Over the next 6 years, we spent the majority of our time in bedrooms and in basements, listening to records, learning songs, and making noise. We played backyard shows and VFW halls. It took time, but we both got better.
Eventually, our paths diverged with our tastes. I went toward punk rock and hardcore, and Justin felt the pull toward rap music.
After years apart, we reconnected. I went to visit him in between tours, to the same bedroom at his parents’ place that I’d spent most of my youth in. There wasn’t much “What have you been up to?” It was like he just picked up where we left off.
“Check this out…” he said as he put a vinyl record on his Technics SL-1200 and sampled it into his MPC 1000. I recognized it. It was the song they play in Mars Attacks to kill the aliens. I laughed, but Justin smiled and looked at me like, “Watch this.”
He grabbed only a 6-8 second melodic moment from the record, then chopped up the sample in the MPC. Then he pulled a piano loop from another record and repeated the process. Lastly, he added drums, and my eyes lit up. It was like watching a magic trick.
His brother walked through the door. We exchanged a quick hello, him acknowledging I’m easily a foot taller than the last time he saw me, but wasted barely any time on pleasantries as he dove immediately into rapping over the beat. It was all created in such a way that made you feel like the game was catching it out of thin air before it dissipated. Like you had to move quickly, or the idea would disappear. I was in awe.
In the years that followed, my little band brought Justin and his brother out on various shows and tours. It didn’t make any sense musically, and our fans were mostly puzzled, but I was obsessed with everything they did.
Some more years passed, and Justin’s brother was no longer rapping, but Justin kept making beats. I had a break between tours, and he invited me to visit him at his apartment in Brooklyn. He said he was working with a new rapper. “He’s a chef. Literally. We’re making a tape together.”

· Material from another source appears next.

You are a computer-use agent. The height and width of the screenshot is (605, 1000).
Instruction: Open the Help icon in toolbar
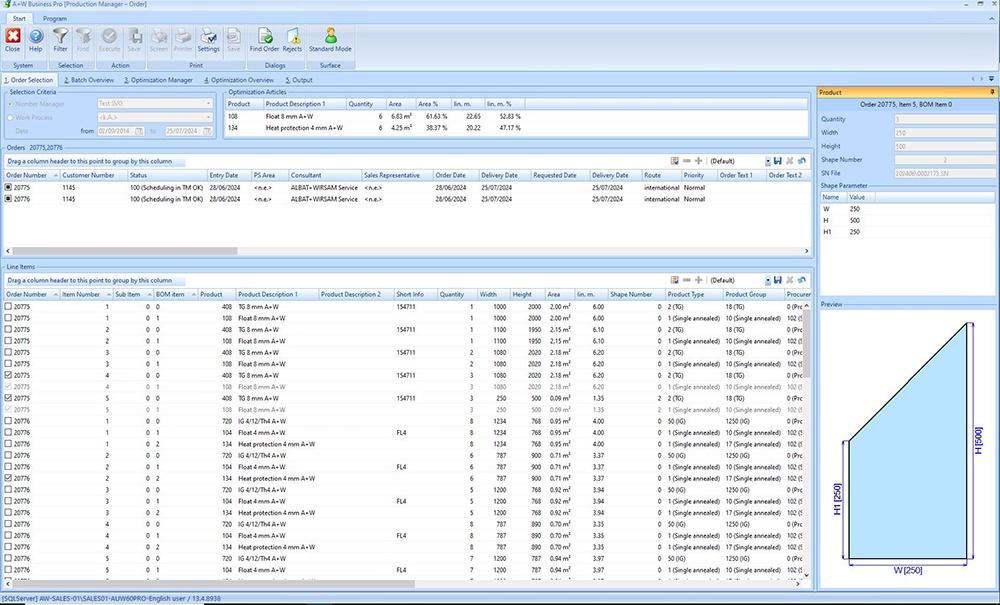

I went to his apartment and watched him pull samples from YouTube onto an MPC as a man who introduced himself to me as Action sat at the kitchen table and smoked while waiting patiently for the beat to be finished. We talked a bit. He was really friendly and talked to me about food and his son. Justin paced around the apartment, switching between weed and tea with honey, making small changes to the beat until he was satisfied. Eventually, Action stood up and started rapping.
All this magic. All this beauty. All because 15 years prior I asked a kid with a Black Sabbath patch if he played guitar.
This brought back so many memories!
this was such an enjoyable read. Felt all the same feelings and had all those same thoughts, but just in suburb rhode island, instead of suburb long island. Didn't really find my people until 10-11th grade (04), but once I did - the world opened up in a similar way. None of my musician friends made it further than the VFW halls, but still all of those times have made me who I am now!